28 Şubat devrinde Hürriyet gazetesini yöneten Ertuğrul Özkök, gazeteyi daha eski yıllardaki genel tavırdan farklı olmayarak yeniden dindar kesim aykırısı bir konumda tutmuştu. Refah Partisi’nin daima eleştirel bir biçimde ele alındığı sayısız haberlerden birisi de 4 Şubat 1997 tarihinde yayımlanmıştı. “Tahrikler bitmiyor” manşetiyle çıkan haberde, “Refah Partisi türban, karayolu ile hac, kurban derileri, Taksim’e cami krizlerini yeni krizler yaratarak daha da tırmandırıyor.” sözleri kullanılmıştı.

Haberin devamında, Sincan’da Kudüs’deki Mescid-i Aksa Camii’ne benzeyen bir çadırın Atatürk büstünün karşısına konulmasından bahsedilerek, “Ata’ya nispet gibi” başlığı atılmıştı.

vakanuvis dindar kesime uygulanan zorbaliklari yazdi 9 PU31SDsI

“Resmî yazı”dan: Türbanlı giremez (temizlikçi, sütçü vb hariç)

TSK bünyesindeki işçinin eşlerine yönelik başörtüsü yasağı da periyotta sık sık gündem oluyordu.

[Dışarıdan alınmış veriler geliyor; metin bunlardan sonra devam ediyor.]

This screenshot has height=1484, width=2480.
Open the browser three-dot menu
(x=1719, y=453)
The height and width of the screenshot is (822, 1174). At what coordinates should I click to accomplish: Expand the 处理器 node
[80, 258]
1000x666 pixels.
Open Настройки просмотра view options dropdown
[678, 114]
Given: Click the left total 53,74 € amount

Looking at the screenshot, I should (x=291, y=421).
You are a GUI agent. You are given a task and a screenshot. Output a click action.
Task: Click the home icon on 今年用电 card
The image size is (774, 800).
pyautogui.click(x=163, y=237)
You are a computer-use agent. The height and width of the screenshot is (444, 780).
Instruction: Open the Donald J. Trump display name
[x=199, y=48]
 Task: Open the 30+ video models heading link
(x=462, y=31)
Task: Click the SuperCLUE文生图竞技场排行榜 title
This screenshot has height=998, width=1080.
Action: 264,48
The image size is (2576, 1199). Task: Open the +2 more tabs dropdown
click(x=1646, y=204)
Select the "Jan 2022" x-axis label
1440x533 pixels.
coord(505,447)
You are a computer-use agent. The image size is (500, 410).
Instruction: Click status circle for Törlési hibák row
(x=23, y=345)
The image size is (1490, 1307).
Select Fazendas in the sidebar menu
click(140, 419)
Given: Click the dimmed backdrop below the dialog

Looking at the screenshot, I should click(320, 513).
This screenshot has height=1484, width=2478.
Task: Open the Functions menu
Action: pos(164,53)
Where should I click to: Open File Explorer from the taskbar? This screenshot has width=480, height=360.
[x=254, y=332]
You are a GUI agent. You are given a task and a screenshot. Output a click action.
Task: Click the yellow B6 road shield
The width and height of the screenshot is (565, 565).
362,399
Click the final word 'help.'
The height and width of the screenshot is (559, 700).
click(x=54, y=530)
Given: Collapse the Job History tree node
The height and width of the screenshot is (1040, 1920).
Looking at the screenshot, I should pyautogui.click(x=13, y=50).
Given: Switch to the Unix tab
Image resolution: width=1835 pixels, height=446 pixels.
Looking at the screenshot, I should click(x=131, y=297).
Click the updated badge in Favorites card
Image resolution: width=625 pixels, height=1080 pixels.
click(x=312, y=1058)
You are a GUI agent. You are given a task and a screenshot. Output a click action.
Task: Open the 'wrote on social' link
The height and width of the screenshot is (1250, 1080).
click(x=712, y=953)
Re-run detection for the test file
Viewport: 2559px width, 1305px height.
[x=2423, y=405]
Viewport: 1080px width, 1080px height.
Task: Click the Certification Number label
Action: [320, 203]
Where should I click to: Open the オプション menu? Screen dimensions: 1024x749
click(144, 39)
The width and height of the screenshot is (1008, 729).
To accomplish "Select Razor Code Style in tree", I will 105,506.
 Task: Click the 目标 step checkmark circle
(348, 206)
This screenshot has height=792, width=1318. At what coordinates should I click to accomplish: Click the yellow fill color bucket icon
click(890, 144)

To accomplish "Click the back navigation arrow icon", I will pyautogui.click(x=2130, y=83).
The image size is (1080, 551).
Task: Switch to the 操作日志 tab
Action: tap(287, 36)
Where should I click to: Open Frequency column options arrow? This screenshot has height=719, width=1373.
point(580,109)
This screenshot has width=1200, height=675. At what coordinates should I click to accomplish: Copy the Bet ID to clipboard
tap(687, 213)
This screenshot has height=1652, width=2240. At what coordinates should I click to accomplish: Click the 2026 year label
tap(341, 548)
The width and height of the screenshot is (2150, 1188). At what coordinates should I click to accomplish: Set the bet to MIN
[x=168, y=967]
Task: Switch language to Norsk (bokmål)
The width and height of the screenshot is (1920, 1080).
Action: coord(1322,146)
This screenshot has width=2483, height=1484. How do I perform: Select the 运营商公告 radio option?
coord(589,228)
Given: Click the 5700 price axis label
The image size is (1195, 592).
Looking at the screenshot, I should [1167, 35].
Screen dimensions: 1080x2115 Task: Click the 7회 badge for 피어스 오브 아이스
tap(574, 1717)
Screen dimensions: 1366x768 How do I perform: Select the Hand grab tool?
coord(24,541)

Kara Kuvvetleri Komutanlığı’na bağlı 4. Zırhlı Tugay Komutanlığı tarafından 1998’de yayımlanan “Çağdaş kıyafet bahisli genelge”de, “Kılık Kıyafet Kanununa muhalif olarak giyinen ve çağdaş görünüm sergilemeyen, bilhassa genç yaşına karşın türban ve tesettür giyen (lojmanlara süt, yoğurt vermek, paklık yapmak vb. nedenlerle gelen mahalli kıyafetli bayanlar hariç) yüz çizgileri tam muhakkak olmayan şahısların askeri toplumsal tesis, kantin ve lojmanlara girişleri emniyet ve güvenlik açısından sakınca teşkil etmektedir.” tabirlerine yer verilmişti.

vakanuvis dindar kesime uygulanan zorbaliklari yazdi 10 DwacnAHt

“Cami açılışında dini konuşma yaptığından ihracına…”

Dindarlara karşı atakların tavan yaptığı süreçte, üç Vali, 166 Kaymakam, 41 Vali Yardımcısı ve üç Hukuk İşleri Müdürü hakkında rapor yazılarak kamudan ihraç kararları alınmıştı. Bu raporlardan 1997 tarihinde hazırlananında ise bir mülki amirle ilgili olarak şu “suçlamalar” lisana getirilmişti:

“Cami açılışında dini içerikli konuşmalar yapması, tarikat piriyle bayramlaşması, 1997 yılı Kurban Bayramında deri toplamak için resmi araç talep eden Türk Hava Kurumu Derneğine araç tahsis etmemesi, Atatürk düşmanlığı, makam odasında namaz kılması, eşinin ve büyük kızının türbanlı olması…”

Turist Rehberleri Esnaf Odası: Bu kadar cami ve İHL’yi turistlere izah edemiyoruz

28 Şubat sürecinde “sivil” görünümlü ancak aslında vesayetçi reflekslere sahip olan devlet dışı örgütler de dindar kısma karşı muhalif tavırda ön sıralarda yer almışlardı.

Pek çok “sivil toplum örgütü” 8 yıllık kesintisiz eğitimin gerçekleştirilmesi, İmam Hatip Liselerinin sayılarının azaltılması ve Kuran Kurslarının kapatılması üzere talepler içeren açıklamalar yapmaktaydı. Durumdan görev çıkartanların sayısı artıyor ve sıklıkla hususla hiçbir alakası olmayan kısımlar de açıklamalarda bulunuyordu.

“İstanbul Turist Rehberleri Esnaf Odası” da bu furyaya katılmış ve şu satırların yer aldığı bir bildiri yayımlamıştı:

“Dünyaya, Müslümanların çoğunlukta bulunduğu tek laik ülke olma özelliği bulunan ülkemizde devlet eliyle demokrasi ve laiklik düşmanı milyonlarca insan yetiştirildiğini açıklayamıyoruz. Yarım milyon gencimizi, nasıl oluyor da yalnızca din adamı yetiştirmekle sonlandırılması gereken din okullarından (İHL) üst seviye kamu yöneticisi olarak çıkardığımızı anlatamıyoruz. Cami sayısının okul sayısının önüne geçmesine müsaade veren bir devlet anlayışını izah edemiyoruz.”

ETİKETLER: , , , ,
Yorumlar

Henüz yorum yapılmamış. İlk yorumu yukarıdaki form aracılığıyla siz yapabilirsiniz.